Sainsbury boss Justin King acknowledged the retailer had overhauled Asda but claimed, on some measures, it was now the UK’s foremost supermarket.
“We are number two by some measures but the most important measure is what our customers think,” King told BBC Radio 4’s Today programme. “On pretty much every customer measure, we are leading among the supermarket pack.”
‘We are leading among the supermarket pack’
While King acknowledged the gulf is sales between Sainsbury and Tesco – “in terms of sales, it turns over twice as much as we do” – he added: “We are number one on most measures of service and availability. And that’s a great place to be and part of why our business is trading so strongly.”
In a statement accompanying its interim results, King said its share of the grocery market had reached its highest for a decade, at 16.8% following 35 consecutive quarters of like-for-like sales growth.
But despite improving news about the economy, supermarket shoppers remained hard pressed, he said. “Good economic news has not shown up in people’s pockets.

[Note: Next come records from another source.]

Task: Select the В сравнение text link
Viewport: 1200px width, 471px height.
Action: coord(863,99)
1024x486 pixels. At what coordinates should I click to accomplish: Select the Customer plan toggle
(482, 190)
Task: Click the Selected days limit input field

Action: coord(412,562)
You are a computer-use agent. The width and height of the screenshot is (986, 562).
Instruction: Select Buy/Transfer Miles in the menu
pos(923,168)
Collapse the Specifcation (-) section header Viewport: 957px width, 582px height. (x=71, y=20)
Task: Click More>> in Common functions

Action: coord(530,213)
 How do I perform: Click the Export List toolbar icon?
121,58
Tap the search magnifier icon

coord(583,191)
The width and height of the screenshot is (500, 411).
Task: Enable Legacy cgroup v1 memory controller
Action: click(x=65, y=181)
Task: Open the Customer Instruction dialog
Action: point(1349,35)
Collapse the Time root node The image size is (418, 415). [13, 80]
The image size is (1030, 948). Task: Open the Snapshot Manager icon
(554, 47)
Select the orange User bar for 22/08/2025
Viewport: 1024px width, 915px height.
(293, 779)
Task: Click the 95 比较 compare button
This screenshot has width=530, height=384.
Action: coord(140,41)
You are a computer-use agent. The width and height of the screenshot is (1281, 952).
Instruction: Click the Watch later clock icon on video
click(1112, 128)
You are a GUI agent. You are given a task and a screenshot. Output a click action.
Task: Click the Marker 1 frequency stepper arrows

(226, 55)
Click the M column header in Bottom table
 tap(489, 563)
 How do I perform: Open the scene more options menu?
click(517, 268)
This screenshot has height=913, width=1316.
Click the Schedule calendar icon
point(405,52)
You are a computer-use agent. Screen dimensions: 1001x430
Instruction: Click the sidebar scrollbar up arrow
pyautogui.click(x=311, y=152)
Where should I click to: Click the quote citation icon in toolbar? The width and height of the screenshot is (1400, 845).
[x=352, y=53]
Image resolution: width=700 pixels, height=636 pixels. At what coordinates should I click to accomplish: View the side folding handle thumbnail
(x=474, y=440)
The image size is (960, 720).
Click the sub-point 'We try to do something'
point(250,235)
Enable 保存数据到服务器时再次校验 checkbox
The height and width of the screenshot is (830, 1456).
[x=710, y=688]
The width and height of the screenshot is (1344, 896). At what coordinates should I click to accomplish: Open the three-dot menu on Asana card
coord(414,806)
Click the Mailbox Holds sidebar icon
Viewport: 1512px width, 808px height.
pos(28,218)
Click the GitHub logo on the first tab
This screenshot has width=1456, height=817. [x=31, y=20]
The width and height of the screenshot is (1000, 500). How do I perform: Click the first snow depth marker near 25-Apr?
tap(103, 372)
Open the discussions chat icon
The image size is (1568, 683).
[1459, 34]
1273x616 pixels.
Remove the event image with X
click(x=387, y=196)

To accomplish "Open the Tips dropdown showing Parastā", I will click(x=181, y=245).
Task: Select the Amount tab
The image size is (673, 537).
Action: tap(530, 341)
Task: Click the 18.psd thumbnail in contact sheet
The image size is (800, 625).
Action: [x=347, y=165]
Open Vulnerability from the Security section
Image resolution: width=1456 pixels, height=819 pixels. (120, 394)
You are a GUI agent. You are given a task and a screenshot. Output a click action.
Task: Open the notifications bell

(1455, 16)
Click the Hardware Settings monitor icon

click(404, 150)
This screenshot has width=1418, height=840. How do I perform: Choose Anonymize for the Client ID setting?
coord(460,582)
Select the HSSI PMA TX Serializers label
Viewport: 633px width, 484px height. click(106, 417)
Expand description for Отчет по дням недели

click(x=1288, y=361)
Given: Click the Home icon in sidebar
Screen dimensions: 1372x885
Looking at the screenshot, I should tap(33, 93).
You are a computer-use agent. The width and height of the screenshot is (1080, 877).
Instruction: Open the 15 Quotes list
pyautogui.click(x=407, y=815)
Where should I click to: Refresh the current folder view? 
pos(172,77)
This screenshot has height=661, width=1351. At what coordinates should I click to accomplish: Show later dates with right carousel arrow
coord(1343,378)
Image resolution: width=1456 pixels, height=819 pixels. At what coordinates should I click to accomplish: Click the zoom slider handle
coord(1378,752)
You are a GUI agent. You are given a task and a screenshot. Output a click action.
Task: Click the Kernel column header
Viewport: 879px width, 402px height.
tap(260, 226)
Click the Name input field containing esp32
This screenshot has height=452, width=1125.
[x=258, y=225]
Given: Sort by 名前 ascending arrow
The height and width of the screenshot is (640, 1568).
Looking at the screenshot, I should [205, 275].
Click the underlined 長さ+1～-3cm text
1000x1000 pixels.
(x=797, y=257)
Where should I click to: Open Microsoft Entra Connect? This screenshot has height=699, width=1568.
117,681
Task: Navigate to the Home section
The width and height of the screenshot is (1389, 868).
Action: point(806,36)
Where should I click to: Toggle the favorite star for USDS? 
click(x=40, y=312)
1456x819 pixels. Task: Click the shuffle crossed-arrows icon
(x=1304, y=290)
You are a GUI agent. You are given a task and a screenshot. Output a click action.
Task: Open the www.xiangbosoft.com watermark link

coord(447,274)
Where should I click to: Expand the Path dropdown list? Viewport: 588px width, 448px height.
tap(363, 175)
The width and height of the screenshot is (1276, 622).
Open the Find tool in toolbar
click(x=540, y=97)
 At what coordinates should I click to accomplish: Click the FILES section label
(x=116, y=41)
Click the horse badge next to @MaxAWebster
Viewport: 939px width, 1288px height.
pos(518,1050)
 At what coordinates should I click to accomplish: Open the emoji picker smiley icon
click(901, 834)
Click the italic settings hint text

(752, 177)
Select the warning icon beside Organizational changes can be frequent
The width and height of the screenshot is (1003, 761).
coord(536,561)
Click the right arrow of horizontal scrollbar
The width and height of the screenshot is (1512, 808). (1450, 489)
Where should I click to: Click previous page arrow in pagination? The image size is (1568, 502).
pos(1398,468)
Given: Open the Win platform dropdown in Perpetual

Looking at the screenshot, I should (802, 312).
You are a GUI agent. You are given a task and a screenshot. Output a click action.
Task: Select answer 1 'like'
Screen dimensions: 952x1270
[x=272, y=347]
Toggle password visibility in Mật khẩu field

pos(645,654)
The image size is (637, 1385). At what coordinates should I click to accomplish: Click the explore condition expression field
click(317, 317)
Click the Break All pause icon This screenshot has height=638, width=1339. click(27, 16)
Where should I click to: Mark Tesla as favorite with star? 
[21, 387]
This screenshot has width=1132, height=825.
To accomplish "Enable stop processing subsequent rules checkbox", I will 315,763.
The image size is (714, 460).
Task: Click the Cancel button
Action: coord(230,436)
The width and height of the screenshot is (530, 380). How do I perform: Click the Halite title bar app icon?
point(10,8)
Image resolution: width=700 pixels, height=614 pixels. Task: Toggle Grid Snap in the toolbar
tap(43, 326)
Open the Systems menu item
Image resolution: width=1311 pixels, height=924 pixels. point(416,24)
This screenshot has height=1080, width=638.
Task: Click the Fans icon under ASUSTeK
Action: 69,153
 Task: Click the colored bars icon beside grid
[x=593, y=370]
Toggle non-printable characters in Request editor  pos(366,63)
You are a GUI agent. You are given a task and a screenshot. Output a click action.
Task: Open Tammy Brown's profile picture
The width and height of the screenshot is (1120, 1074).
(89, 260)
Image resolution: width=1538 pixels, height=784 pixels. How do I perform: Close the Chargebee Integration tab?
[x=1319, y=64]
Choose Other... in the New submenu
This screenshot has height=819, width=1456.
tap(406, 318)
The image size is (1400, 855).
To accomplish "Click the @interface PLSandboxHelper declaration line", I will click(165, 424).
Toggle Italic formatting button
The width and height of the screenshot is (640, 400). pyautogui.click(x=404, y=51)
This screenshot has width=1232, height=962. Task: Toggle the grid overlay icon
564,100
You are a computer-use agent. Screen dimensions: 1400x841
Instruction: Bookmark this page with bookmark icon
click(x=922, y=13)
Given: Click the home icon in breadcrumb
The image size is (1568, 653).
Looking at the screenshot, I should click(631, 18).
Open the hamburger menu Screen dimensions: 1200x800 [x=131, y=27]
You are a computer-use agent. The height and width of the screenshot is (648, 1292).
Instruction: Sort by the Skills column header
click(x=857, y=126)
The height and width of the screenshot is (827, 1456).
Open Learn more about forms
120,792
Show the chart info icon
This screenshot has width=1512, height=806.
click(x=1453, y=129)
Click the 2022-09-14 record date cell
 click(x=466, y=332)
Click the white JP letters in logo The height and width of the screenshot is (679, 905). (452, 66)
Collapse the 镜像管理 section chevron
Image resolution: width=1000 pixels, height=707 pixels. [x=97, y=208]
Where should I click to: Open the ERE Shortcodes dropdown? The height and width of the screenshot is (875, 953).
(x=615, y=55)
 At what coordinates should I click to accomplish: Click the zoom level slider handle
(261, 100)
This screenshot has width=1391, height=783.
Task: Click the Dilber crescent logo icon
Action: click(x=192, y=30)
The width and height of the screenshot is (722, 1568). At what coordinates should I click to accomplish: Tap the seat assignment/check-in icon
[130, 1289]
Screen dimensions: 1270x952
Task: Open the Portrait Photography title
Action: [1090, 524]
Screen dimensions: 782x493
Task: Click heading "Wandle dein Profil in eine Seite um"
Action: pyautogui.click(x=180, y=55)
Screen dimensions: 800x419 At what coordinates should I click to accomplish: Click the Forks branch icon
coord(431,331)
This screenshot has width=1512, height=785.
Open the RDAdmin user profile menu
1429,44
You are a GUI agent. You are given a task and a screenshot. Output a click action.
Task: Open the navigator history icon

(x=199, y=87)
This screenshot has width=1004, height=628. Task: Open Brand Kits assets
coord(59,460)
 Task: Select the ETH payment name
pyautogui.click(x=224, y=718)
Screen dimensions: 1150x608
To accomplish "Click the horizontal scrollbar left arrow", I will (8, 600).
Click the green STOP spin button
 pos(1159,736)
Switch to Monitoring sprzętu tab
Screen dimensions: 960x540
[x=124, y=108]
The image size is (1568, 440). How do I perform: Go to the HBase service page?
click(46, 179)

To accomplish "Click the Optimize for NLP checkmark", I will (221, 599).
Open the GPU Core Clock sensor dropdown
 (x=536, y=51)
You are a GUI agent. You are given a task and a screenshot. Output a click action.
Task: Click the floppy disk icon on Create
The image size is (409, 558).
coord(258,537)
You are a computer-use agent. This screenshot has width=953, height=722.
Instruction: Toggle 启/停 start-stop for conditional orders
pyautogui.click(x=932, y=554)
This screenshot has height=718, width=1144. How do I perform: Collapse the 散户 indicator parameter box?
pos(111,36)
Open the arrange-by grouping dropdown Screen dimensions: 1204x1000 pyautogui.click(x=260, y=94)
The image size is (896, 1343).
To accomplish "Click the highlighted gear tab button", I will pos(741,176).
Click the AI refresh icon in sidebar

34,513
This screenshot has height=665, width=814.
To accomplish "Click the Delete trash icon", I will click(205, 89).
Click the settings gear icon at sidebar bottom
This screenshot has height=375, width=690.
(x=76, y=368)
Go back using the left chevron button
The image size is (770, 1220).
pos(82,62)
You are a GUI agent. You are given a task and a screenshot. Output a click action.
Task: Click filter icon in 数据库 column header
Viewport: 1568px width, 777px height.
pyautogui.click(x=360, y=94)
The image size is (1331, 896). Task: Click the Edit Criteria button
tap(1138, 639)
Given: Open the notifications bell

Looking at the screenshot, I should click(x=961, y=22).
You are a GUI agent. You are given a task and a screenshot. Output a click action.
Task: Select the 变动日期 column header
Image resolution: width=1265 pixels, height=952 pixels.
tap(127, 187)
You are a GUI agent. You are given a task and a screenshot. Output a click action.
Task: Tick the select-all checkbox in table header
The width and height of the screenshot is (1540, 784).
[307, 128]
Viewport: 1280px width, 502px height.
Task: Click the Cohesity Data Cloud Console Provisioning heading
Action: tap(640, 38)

“Customers have got less money left over now than they have had for a very long time. Average price rises are still ahead of average wage rises – albeit that the latest news yesterday [November 12] is that inflation has come down again. So, at the end of the month, shoppers have less money left. That’s the reality of the market we we are trading in.”
Taking Tesco to court
Questioned about Sainsbury’s legal challenge to Tesco's price comparison claims, King said the retailer was taking Tesco to court on its price promise campaign because its research had shown more than 80% of customers think how a product is sourced is an important part of their decision to buy.
“They [Tesco] are not comparing like with like. Their assertion is that it does not matter to customers. They take the view that as long as the product has the same function, then it can be price compared.”
“In other words, we source our ham to high standards through farms in the UK and Tesco can compare that with their ham farmed to lower standards, somewhere undefined in Europe. We don’t think that’s a fair price comparison but, much more importantly, the vast majority of customers don’t think that’s a fair price comparison either.”
King is about to mark 10 years at the helm of Sainsbury.
Sainsbury results at a glance
• Total sales (including VAT and fuel) up 4.4% to £13,953M.
• Total sales (including VAT but not fuel) up 4%.
• Like-for-like sales (including VAT but not fuel) up 1.4%.
• Underlying profit before tax up 7% to £400M.
• Underlying basic earnings per share up 9.2% to 16.6p.
• Return on capital employed reaches 11.4%.